---- RECORDS TO PROCESS

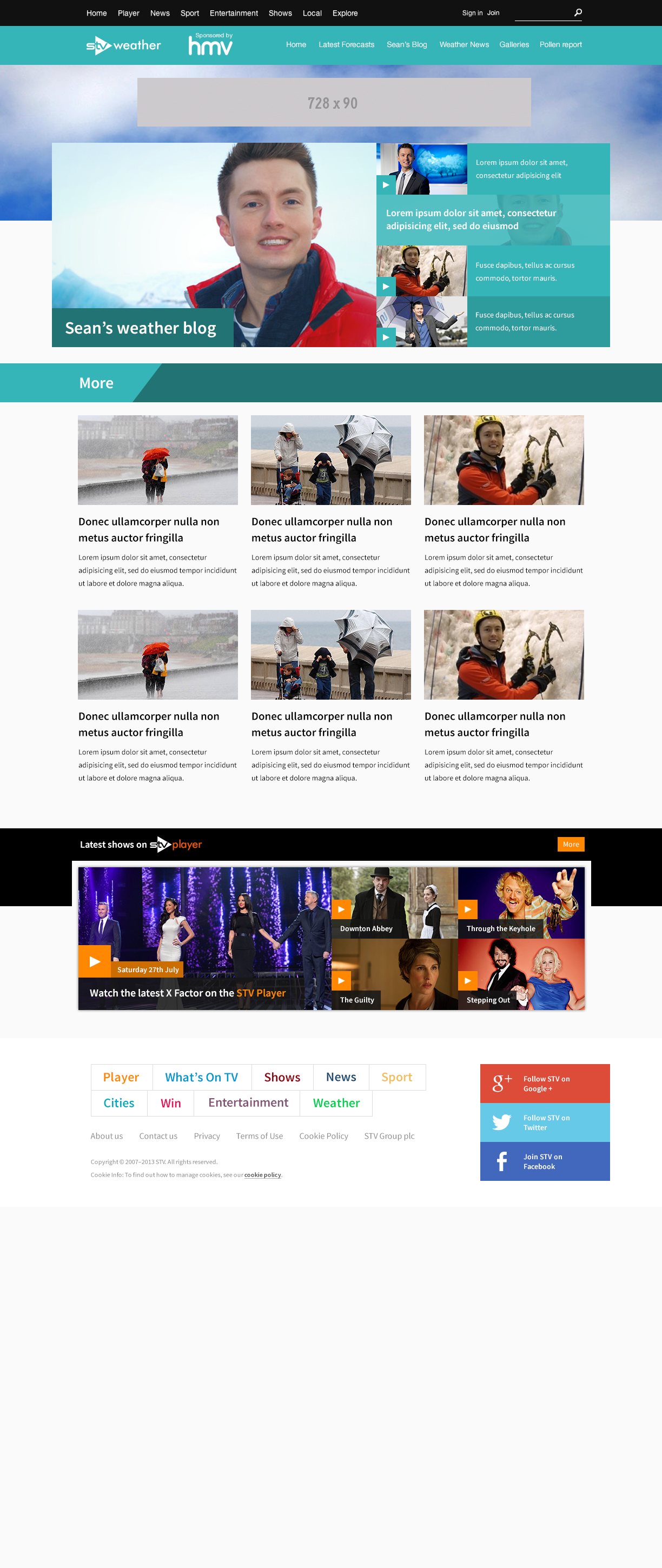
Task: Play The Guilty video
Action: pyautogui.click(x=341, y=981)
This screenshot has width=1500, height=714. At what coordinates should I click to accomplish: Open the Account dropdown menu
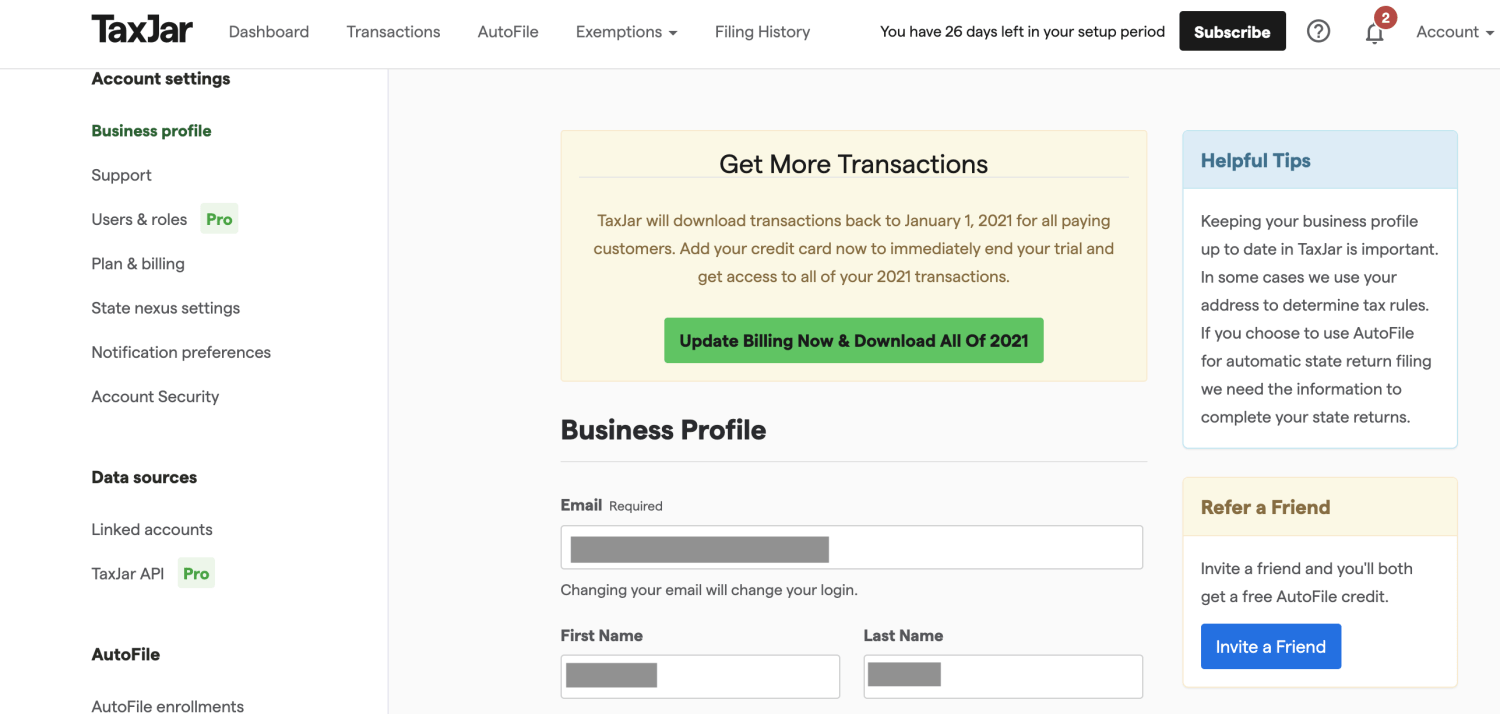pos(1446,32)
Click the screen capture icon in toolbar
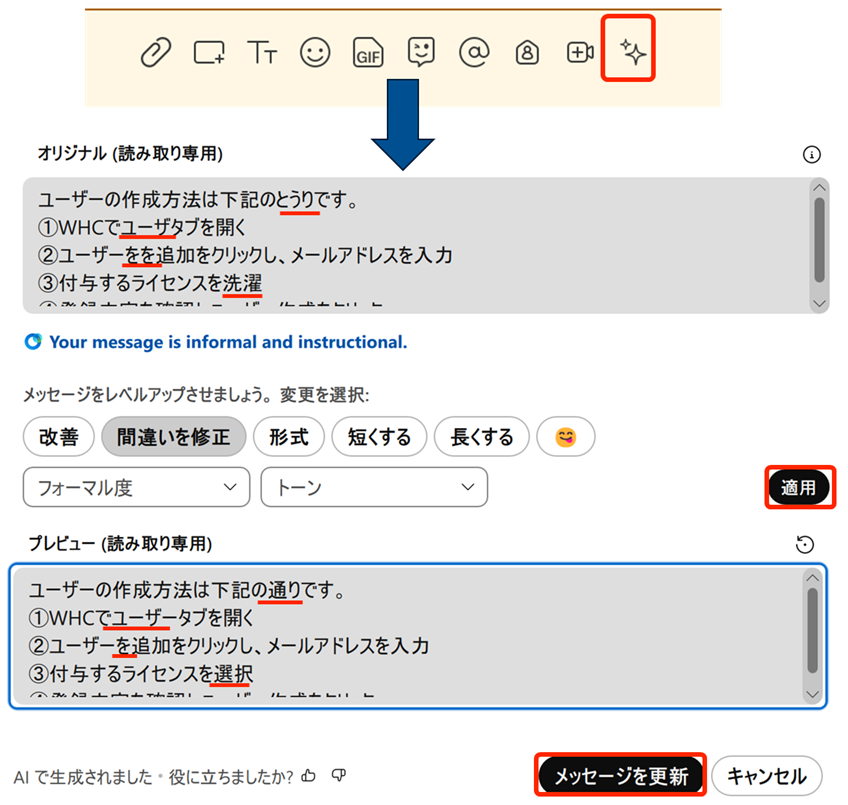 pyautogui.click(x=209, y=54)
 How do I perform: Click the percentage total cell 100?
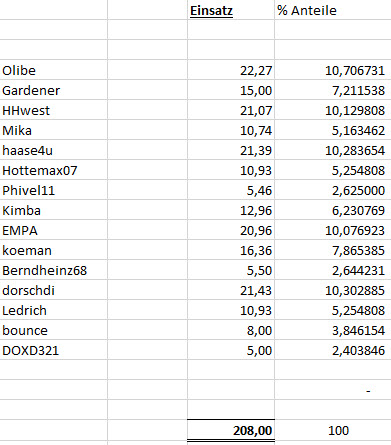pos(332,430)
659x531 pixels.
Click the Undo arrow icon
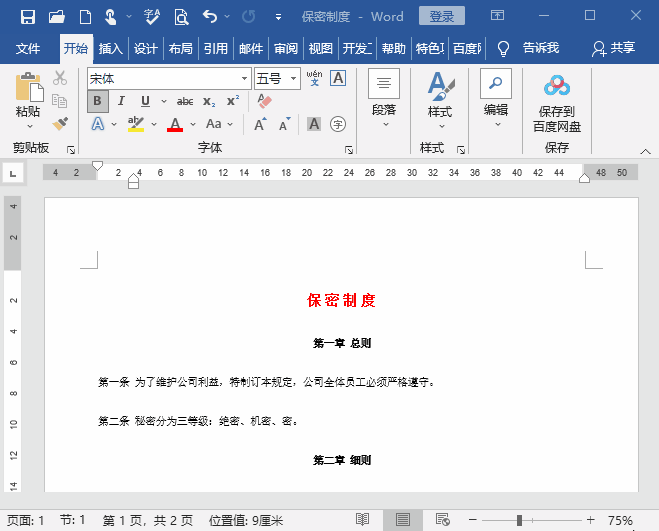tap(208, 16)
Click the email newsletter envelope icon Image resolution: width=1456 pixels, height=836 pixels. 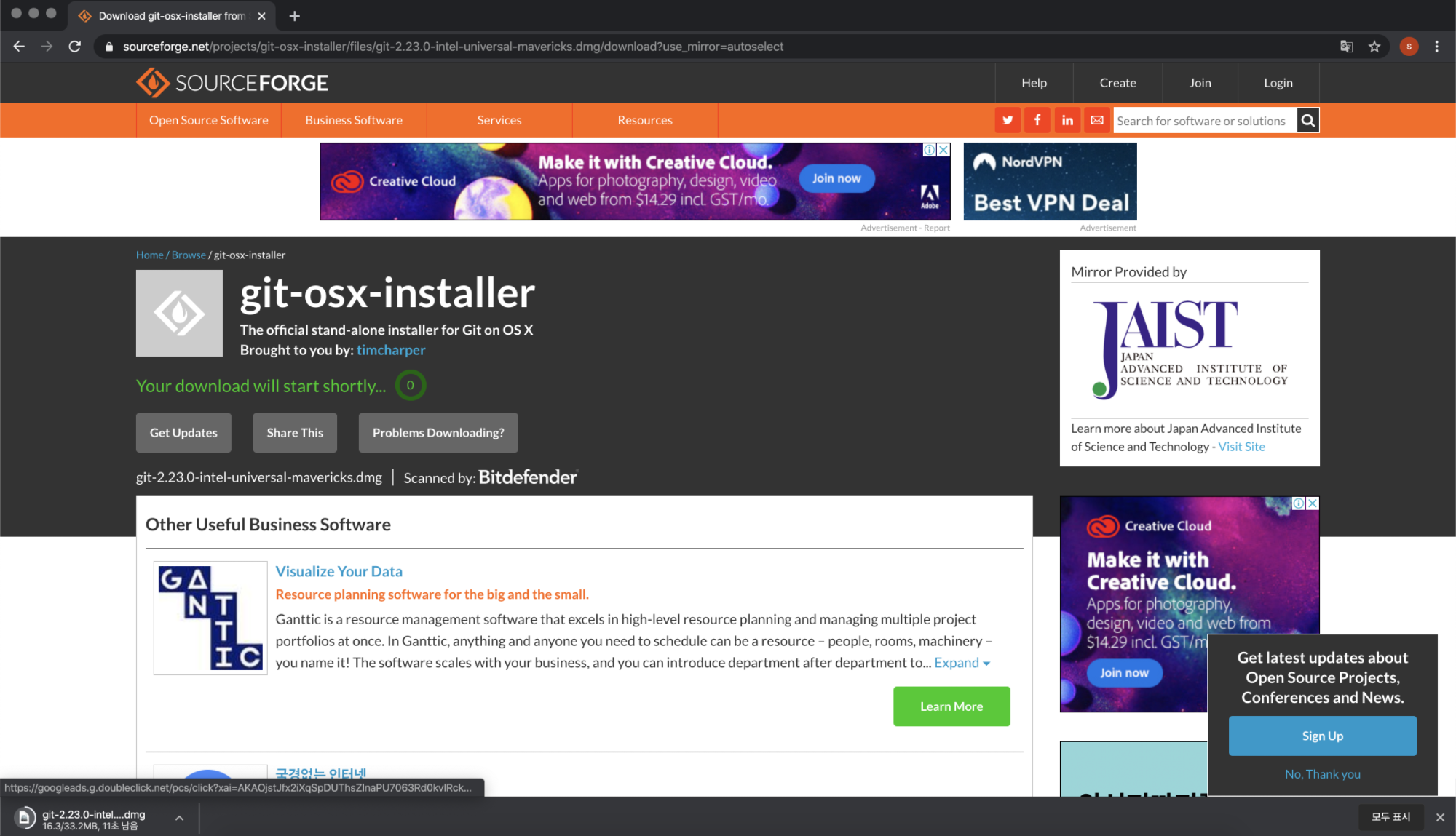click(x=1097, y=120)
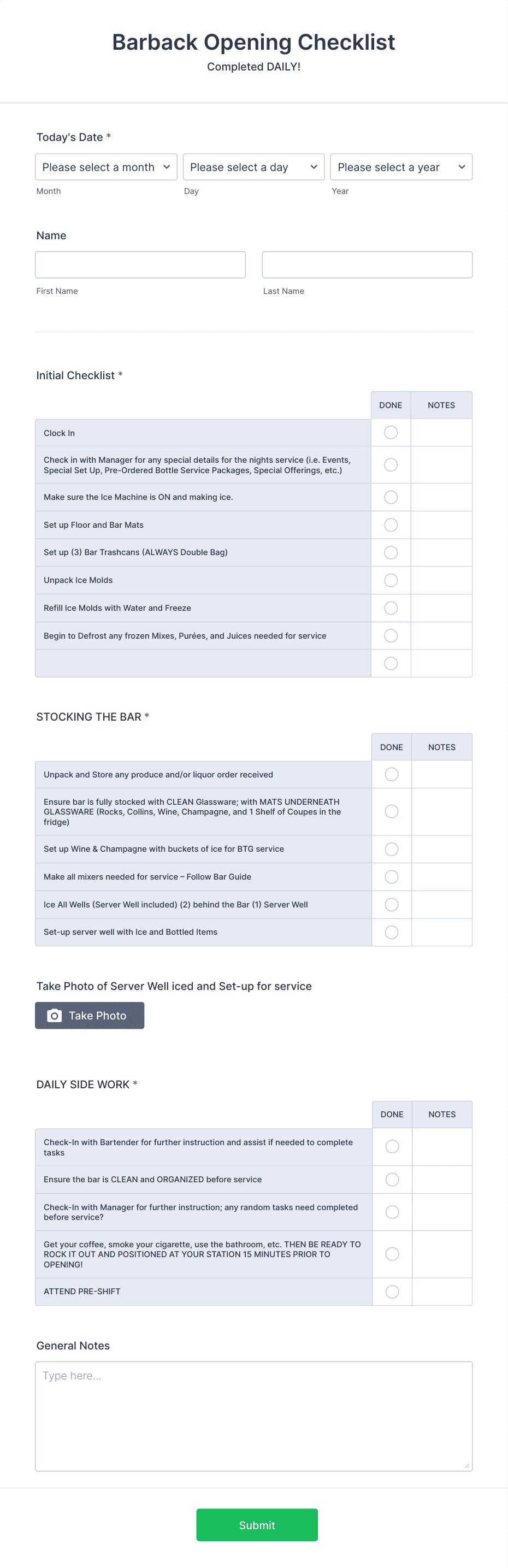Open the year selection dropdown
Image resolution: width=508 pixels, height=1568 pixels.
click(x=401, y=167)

--------

● AIM: Retype the records word for word, from the line with "This screenshot has" to the line with "pyautogui.click(x=209, y=54)", and leave out the pictures.

● TASK RESULT:
This screenshot has width=1500, height=714. At what coordinates should I click to accomplish: Open the Account dropdown menu
pos(1446,32)
Click the screen capture icon in toolbar
 pyautogui.click(x=209, y=54)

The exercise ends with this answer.